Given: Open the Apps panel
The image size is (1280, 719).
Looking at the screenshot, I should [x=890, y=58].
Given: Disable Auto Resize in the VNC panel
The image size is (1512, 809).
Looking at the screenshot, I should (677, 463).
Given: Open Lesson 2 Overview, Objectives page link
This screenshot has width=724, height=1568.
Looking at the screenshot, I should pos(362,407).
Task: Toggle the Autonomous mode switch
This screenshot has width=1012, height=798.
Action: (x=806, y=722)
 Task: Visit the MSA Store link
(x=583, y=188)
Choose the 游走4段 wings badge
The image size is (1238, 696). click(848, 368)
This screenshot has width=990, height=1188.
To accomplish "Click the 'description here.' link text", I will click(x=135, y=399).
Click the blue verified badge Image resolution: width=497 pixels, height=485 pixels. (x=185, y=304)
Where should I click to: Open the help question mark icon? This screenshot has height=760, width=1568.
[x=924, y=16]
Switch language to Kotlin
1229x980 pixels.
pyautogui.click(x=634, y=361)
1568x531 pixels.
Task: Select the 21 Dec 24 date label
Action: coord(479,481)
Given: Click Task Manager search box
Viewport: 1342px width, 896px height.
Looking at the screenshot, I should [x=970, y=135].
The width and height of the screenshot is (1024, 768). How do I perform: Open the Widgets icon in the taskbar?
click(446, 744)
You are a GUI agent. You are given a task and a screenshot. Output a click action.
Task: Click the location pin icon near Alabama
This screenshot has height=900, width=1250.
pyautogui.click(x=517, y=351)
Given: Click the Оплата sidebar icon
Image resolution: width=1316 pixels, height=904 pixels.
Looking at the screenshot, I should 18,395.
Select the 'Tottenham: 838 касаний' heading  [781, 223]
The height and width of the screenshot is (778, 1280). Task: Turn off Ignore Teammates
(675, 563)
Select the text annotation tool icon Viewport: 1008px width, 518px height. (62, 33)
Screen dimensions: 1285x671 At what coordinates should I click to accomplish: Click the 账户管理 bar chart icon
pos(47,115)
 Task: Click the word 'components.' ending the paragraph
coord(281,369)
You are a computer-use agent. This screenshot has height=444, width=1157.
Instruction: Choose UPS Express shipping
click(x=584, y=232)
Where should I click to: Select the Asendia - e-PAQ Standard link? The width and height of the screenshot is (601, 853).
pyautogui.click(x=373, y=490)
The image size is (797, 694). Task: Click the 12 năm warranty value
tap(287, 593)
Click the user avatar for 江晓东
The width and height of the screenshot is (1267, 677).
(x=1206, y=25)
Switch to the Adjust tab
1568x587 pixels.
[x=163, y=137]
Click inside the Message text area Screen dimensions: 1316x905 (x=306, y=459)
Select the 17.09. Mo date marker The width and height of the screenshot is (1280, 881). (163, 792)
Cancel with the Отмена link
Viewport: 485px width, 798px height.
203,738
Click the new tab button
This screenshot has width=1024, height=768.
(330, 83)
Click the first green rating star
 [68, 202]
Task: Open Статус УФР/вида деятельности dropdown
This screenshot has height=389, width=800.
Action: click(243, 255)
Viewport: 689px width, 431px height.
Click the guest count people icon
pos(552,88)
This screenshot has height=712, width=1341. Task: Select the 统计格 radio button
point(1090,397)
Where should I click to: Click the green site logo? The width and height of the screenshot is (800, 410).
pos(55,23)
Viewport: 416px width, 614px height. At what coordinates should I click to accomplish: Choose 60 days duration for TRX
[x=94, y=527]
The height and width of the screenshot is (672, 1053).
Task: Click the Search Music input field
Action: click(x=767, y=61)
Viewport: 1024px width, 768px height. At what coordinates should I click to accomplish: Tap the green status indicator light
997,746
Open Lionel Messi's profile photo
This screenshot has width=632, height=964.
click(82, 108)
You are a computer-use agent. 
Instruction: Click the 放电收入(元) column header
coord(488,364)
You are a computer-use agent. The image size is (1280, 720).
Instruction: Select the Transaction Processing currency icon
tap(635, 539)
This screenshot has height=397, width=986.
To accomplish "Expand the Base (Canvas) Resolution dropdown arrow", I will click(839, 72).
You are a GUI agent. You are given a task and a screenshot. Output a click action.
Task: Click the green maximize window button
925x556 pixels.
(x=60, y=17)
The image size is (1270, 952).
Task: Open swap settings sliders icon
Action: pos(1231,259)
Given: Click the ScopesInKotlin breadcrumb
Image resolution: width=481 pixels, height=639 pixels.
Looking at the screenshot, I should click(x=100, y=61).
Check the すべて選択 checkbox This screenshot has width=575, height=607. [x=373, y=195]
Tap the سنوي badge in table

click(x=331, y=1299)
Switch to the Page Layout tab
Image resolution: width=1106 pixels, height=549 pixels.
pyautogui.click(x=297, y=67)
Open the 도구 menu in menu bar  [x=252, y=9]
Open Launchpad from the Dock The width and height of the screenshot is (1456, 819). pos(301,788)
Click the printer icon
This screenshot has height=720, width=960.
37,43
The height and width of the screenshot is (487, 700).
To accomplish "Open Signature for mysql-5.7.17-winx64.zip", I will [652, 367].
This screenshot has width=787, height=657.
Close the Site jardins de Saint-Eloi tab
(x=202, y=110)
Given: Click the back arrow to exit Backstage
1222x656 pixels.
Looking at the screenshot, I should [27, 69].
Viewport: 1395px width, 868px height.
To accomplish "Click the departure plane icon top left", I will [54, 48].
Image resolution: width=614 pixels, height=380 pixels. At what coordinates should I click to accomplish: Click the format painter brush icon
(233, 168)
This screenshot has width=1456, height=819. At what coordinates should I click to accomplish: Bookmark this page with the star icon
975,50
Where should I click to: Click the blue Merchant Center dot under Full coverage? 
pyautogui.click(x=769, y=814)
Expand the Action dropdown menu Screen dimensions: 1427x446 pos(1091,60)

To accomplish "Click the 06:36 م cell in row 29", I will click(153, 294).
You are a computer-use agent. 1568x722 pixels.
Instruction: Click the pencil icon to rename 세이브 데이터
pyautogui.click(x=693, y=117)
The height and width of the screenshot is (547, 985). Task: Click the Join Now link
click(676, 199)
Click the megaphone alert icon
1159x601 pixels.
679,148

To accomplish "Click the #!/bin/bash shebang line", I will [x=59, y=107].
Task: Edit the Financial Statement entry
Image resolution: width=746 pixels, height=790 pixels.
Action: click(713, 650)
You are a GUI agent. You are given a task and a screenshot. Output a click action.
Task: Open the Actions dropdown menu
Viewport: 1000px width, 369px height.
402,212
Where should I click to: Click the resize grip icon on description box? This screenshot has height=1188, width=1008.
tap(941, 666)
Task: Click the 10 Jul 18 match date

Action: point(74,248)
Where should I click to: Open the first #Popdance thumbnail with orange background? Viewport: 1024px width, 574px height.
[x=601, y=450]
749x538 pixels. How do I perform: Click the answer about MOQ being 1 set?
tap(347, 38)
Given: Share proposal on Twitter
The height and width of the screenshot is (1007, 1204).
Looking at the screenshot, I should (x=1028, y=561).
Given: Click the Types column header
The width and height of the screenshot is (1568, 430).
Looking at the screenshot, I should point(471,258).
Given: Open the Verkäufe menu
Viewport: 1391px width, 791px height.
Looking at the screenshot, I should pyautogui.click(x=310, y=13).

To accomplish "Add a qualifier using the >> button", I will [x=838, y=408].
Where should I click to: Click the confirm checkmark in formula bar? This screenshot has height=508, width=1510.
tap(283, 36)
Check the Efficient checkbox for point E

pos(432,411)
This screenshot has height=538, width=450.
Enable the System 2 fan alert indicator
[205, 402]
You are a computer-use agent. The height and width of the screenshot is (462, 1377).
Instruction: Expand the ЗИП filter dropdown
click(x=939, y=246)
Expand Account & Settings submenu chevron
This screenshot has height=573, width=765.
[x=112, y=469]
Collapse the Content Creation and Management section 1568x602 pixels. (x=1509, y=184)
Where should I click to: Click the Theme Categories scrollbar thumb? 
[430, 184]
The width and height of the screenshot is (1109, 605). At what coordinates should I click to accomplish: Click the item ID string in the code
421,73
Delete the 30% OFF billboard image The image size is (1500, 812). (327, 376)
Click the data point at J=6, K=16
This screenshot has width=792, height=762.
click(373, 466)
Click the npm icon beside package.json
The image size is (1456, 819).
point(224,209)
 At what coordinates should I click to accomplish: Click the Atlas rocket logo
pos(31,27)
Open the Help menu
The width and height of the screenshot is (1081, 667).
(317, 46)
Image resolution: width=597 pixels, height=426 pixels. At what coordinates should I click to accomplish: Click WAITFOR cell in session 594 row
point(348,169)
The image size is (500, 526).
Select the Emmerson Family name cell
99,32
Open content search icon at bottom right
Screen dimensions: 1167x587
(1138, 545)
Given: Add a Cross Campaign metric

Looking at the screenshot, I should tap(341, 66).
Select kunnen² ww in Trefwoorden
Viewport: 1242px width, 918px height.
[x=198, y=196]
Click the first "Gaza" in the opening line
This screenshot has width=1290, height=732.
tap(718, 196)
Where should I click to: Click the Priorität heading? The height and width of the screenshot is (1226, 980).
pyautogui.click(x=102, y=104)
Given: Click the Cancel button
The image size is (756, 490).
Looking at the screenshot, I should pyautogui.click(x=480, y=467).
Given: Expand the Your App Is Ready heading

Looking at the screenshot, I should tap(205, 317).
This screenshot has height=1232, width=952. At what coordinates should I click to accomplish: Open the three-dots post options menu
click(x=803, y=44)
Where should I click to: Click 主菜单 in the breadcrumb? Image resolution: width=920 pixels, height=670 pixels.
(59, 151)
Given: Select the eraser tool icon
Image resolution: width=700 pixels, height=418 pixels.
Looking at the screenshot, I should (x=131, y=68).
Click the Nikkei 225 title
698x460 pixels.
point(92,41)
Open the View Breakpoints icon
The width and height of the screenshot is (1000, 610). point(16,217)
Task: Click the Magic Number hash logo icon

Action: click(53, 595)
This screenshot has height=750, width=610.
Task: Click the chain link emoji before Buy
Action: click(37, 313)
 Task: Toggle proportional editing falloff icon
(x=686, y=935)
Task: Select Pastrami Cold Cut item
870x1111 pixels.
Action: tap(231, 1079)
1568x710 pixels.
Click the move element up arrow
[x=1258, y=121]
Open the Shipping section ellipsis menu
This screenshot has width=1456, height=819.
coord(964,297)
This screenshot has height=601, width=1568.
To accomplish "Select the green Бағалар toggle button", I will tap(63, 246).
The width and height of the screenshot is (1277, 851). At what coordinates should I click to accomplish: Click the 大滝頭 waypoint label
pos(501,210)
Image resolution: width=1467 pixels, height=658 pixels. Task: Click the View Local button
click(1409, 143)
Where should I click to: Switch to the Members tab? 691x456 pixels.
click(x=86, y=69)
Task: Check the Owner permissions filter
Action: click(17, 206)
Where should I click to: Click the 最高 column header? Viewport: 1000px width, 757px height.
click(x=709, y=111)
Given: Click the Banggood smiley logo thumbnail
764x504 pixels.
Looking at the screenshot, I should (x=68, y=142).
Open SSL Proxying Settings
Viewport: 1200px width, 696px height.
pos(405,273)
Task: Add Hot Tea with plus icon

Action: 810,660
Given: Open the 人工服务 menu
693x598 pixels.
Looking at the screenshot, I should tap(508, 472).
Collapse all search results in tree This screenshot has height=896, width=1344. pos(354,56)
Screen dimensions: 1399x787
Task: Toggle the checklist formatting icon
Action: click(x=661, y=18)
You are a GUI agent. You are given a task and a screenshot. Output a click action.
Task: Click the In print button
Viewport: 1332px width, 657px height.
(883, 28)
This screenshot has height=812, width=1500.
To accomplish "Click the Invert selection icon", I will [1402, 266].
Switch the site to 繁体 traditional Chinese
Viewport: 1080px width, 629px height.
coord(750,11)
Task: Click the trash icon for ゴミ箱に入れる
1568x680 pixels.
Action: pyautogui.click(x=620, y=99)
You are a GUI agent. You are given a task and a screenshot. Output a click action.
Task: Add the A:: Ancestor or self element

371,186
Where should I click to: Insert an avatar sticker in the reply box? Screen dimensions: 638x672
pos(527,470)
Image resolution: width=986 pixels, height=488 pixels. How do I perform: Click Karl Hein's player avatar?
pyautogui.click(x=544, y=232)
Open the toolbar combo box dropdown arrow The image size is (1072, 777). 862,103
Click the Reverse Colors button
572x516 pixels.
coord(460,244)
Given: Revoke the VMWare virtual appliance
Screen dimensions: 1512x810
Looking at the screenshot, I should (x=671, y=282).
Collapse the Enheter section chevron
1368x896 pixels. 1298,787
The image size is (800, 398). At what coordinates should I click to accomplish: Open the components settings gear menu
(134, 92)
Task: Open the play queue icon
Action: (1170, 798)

#####

WORK REQUIRED: Update the lines from the one containing "Open the toolbar" through the last line, replacing "Reverse Colors" with "Invert Colors" and leaving everything else unchanged.

FULL RESPONSE:
Open the toolbar combo box dropdown arrow The image size is (1072, 777). 862,103
Click the Invert Colors button
572x516 pixels.
coord(460,244)
Given: Revoke the VMWare virtual appliance
Screen dimensions: 1512x810
Looking at the screenshot, I should (x=671, y=282).
Collapse the Enheter section chevron
1368x896 pixels. 1298,787
The image size is (800, 398). At what coordinates should I click to accomplish: Open the components settings gear menu
(134, 92)
Task: Open the play queue icon
Action: (1170, 798)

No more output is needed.